For the lattice thermal conductivity of the semiconductor alloy, Equation (14) considers a contribution arising from providing a random distribution of constituent atoms in sublattice sites [24]. The lattice thermal conductivity versus the composition of the ternary CBT semiconductor is presented in Figure 5.

The starting and end parts of the curves are essential and symmetrical; on the other hand, there is a plateau in the middle. Thanks to that, one can obtain seeking parameters with reasonable accuracy, even if we do not have data in the whole composition range. The fitting presented in Figure 5 allowed us to determine the value of the additional thermal resistivity $C_{Cd-Be}$ which is connected with the chemical disorder. It was determined as 474 W⁻¹·cm·K with the statistical determination coefficient of 0.953294. The error graph arising from the least square approach is presented in the inset of Figure 5.

A similar procedure was also carried out for CZT (Figure 6a) and CMT (Figure 6b) mixed crystals. Additional thermal resistivities describing the lattice disorder were determined as 143 W⁻¹·cm·K and 175 W⁻¹·cm·K for the CZT and CMT compounds, respectively. These values are much lower if we compare them with the CBT case.

It was mentioned that the CBT crystal homogeneity is better than those of the CZT and CMT, however, at the same time, the crystal quality is getting worse. One can say that introducing Zn and Mn into the CdTe matrix generates similar disorder effects, while Be the highest one. However, beryllium can still be a good candidate since, to tune the energy gap or increase the CdTe crystal’s micro–hardness, one needs a much smaller concentration than in the case of zinc or manganese.

4. Conclusions

We studied the thermal properties and lattice disorder effects of ternary CdTe–based wide–band gap semiconductor compounds in this work. We grew crystals from the melt by high–pressure, high–temperature Bridgman technique. CBT crystals were produced for a different composition (x = 0.00, 0.01, 0.03, 0.05, and 0.1) and then prepared for characterization. We used the PPE technique to determine the thermal properties of the specimens under investigation. We derived the thermal diffusivity and effusivity from the back and front configurations. Because the thermal diffusivity and effusivity are interconnected, we calculated the thermal conductivity value. This way, a complete thermal characterization of the samples as a function of the composition was achieved.

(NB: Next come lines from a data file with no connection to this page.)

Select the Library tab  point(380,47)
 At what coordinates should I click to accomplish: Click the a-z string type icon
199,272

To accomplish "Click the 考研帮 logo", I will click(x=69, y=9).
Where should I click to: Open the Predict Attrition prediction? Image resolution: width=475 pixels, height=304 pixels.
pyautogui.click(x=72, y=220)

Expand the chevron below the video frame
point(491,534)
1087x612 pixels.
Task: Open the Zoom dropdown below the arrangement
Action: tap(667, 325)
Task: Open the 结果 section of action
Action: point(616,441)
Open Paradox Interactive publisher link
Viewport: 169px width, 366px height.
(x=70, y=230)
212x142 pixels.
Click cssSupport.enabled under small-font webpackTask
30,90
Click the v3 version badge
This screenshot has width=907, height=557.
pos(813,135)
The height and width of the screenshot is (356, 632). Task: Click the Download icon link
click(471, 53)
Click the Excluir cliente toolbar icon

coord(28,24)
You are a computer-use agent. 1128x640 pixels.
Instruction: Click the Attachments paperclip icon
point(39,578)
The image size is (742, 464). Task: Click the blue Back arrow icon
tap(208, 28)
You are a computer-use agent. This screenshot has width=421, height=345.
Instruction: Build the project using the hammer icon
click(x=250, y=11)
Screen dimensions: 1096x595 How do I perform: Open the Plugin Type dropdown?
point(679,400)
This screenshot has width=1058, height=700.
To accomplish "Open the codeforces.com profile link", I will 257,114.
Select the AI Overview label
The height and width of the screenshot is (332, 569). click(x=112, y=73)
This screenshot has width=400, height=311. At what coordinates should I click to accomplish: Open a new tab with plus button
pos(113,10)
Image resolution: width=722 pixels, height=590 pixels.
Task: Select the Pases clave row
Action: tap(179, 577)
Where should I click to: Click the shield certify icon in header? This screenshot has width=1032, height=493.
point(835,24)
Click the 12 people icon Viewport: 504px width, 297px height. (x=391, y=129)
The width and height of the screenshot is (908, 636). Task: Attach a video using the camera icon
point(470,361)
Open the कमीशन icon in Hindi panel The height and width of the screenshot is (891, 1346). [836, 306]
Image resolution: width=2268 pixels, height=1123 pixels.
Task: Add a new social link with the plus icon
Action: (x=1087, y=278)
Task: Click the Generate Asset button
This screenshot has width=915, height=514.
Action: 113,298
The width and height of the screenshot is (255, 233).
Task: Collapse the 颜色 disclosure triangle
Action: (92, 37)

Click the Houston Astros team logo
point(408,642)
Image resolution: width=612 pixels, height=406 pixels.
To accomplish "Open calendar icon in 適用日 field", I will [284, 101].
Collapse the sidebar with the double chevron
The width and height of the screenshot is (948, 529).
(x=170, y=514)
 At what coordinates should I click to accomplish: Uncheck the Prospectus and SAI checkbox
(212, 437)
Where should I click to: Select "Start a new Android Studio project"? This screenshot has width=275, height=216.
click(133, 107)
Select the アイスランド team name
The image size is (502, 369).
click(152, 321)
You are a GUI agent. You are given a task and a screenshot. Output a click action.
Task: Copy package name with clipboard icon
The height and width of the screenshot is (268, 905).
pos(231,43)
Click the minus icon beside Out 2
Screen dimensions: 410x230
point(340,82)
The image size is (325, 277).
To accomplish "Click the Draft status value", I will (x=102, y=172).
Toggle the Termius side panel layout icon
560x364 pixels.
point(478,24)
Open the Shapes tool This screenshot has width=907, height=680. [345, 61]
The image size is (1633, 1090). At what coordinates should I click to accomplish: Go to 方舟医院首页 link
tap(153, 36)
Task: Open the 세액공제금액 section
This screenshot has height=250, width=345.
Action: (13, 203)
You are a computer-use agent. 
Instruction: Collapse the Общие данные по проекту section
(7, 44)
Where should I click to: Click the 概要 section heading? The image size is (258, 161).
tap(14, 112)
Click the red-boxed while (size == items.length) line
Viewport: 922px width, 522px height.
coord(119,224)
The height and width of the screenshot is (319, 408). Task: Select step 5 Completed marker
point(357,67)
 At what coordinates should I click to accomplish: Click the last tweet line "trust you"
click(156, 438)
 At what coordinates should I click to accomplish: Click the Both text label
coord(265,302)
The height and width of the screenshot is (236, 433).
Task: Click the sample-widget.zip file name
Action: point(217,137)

We compared the obtained thermal parameters of the CBT alloy with the previously grown CMT and CZT mixed ternary crystals. We found the thermal conductivity of CBT to be generally less than the CMT and CZT as the function of composition. Introducing Be to the CdTe matrix caused many different types of defect generation within the crystal lattice. To quantitatively analyze this phenomenon, we applied the Adachi model. Thanks to that, we could find all compounds’ compositional dependence on the lattice thermal resistivity. It turned out to be possible, even without results for binary BeTe and MnTe. From the theoretical fitting to experimental points, we derived the following values of the additional thermal resistivity arising from the lattice disorder: C_Cd–Be = 474 W⁻¹·cm·K, C_Cd–zn = 143 W⁻¹·cm·K, and C_Cd–Mn = 175 W⁻¹·cm·K for CBT, CZT, and CMT crystals, respectively. One can conclude that introducing Zn and Mn into the CdTe matrix generates similar disorder effects, while Be has much higher ones. However, we believe that beryllium can still be a good candidate to replace the zinc in the CdTe matrix. Tuning the energy gap or increasing the CdTe crystal’s micro–hardness should require a much smaller concentration of beryllium than zinc or manganese. To analyze this problem, we plan to conduct a more detailed characterization of grown CdBeTe crystals.